Centre for Urban Transitions

Inquiry into housing aspirations and constraints for lower-income Australians (Inquiry)

The housing increasing numbers of Australians aspire to and need and the housing they can afford and access is growing. What we call the ‘housing aspirations gap’ now affects households from all walks of life at key life stages.

This two-year project (2017–2018) is funded by the Australian Housing and Urban Research Institute (AHURI 51170, Category 1 Funding), to utilise innovative quantitative and qualitative methods to develop an evidence-base for policy development and innovation to support low to moderate income Australian’s housing opportunities.
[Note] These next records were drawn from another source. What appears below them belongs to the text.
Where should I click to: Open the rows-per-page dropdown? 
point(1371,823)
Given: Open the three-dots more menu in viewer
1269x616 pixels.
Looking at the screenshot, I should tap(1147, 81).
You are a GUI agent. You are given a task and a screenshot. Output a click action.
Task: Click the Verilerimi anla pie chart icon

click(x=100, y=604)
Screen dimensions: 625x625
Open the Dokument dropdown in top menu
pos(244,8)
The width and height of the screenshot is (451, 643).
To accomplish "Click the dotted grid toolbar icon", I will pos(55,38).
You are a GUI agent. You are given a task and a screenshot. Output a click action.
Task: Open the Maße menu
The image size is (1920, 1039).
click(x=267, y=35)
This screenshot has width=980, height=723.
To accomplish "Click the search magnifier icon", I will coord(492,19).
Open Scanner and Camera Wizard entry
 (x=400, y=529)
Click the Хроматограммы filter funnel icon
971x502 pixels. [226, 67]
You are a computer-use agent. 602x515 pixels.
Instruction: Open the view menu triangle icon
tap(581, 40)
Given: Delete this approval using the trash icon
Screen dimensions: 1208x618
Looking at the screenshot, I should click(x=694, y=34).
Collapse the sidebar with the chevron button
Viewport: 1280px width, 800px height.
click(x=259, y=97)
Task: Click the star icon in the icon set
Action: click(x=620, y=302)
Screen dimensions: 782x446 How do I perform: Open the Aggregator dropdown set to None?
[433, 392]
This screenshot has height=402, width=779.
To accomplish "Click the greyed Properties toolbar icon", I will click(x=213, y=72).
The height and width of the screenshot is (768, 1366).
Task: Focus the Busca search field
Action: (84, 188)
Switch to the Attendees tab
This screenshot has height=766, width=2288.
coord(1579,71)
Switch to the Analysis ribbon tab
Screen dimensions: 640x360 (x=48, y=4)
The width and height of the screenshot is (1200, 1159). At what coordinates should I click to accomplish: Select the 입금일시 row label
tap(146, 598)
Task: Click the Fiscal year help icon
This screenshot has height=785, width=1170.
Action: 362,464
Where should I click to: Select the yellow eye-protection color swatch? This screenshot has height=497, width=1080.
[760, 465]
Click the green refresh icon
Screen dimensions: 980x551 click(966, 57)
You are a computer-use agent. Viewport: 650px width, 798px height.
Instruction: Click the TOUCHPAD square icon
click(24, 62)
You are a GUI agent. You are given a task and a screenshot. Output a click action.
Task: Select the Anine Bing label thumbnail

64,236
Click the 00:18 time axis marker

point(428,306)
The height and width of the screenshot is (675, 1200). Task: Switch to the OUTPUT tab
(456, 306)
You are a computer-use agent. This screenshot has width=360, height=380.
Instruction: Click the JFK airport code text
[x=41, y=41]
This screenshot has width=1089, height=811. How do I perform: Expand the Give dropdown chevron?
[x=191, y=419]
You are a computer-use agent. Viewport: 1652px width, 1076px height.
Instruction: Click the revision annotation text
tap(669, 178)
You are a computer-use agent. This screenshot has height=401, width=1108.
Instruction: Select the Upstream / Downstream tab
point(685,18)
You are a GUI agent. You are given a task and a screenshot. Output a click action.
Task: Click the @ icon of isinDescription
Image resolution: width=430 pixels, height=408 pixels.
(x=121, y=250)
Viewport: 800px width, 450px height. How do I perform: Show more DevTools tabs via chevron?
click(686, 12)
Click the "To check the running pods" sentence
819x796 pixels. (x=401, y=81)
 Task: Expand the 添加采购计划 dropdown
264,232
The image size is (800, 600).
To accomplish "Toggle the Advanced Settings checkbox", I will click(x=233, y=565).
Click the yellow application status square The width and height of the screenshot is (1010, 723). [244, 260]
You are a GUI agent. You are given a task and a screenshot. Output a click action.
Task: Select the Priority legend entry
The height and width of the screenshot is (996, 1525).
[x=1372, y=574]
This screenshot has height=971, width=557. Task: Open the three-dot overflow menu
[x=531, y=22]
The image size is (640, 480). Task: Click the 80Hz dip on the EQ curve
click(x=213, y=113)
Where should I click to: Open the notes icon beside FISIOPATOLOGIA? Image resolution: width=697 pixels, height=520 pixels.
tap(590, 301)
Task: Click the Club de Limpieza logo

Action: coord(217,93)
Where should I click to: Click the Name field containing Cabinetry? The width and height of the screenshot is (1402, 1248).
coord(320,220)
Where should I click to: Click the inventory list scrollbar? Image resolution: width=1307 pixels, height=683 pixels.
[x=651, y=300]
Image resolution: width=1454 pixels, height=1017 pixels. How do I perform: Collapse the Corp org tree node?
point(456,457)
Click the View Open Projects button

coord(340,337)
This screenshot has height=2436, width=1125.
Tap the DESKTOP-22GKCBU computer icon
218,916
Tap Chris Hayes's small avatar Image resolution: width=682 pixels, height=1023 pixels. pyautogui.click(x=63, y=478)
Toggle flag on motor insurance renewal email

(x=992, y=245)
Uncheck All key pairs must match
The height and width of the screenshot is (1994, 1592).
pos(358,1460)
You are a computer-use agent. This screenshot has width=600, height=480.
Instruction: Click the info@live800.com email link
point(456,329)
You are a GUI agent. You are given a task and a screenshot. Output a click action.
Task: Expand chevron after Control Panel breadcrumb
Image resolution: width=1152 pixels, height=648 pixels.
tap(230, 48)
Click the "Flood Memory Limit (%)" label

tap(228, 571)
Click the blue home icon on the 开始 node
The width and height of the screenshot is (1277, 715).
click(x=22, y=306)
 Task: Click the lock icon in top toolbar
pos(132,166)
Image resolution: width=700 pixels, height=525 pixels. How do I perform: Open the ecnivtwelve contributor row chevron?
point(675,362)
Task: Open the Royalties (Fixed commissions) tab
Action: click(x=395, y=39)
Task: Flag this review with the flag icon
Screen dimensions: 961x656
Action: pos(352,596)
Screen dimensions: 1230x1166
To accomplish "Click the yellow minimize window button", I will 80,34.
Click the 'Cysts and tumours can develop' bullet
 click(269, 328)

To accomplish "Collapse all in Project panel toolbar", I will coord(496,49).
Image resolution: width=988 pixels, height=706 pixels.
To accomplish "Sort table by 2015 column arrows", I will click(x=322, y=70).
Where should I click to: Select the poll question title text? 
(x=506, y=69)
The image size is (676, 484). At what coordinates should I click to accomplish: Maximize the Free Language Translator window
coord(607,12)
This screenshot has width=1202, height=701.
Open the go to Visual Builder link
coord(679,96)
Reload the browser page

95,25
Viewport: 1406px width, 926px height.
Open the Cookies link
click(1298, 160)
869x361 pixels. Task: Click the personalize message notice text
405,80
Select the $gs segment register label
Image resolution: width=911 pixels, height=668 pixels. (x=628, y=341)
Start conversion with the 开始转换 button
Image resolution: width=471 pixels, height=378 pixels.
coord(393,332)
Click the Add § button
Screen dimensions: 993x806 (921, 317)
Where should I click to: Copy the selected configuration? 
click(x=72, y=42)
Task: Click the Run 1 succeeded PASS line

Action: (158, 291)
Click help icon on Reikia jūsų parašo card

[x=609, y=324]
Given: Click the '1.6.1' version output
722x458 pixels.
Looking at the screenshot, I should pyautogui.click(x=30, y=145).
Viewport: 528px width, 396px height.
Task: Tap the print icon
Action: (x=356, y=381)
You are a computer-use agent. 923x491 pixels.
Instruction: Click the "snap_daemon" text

This linked program of three research projects and a Policy Inquiry panel including key stakeholders, establishes the evidence base needed to transform housing policy in Australia to better meet the housing aspirations of lower-income Australian households at three key life stages; young adult, mid– and later-life , and vulnerable groups within each. This includes a focus on Indigenous housing, led by Dr Angela Spinney.

The policy emphasis in this program of research is enhancing the innovative policy settings across national and state and territory jurisdictions, needed to address the housing aspirations gap, and developing existing options.

The research program is led by Lead CI Associate Professor Wendy Stone. The Swinburne research team comprises, Dr Sharon Parkinson, Ms Margaret Reynolds and Professor Terry Burke.

Research collaboration: Associate Professor Steven Rowley and Dr Amity James, both of Curtin University.

Contact

Associate Professor Wendy Stone
t: +61 3 9214 8967
e: wmstone@swin.edu.au


Young Australians and the housing aspirations gap

The social, economic and demographic changes impacting upon young adults today are part of a global phenomenon. It is clear that policies assisting previous generations to realise their housing aspirations are no longer sufficient.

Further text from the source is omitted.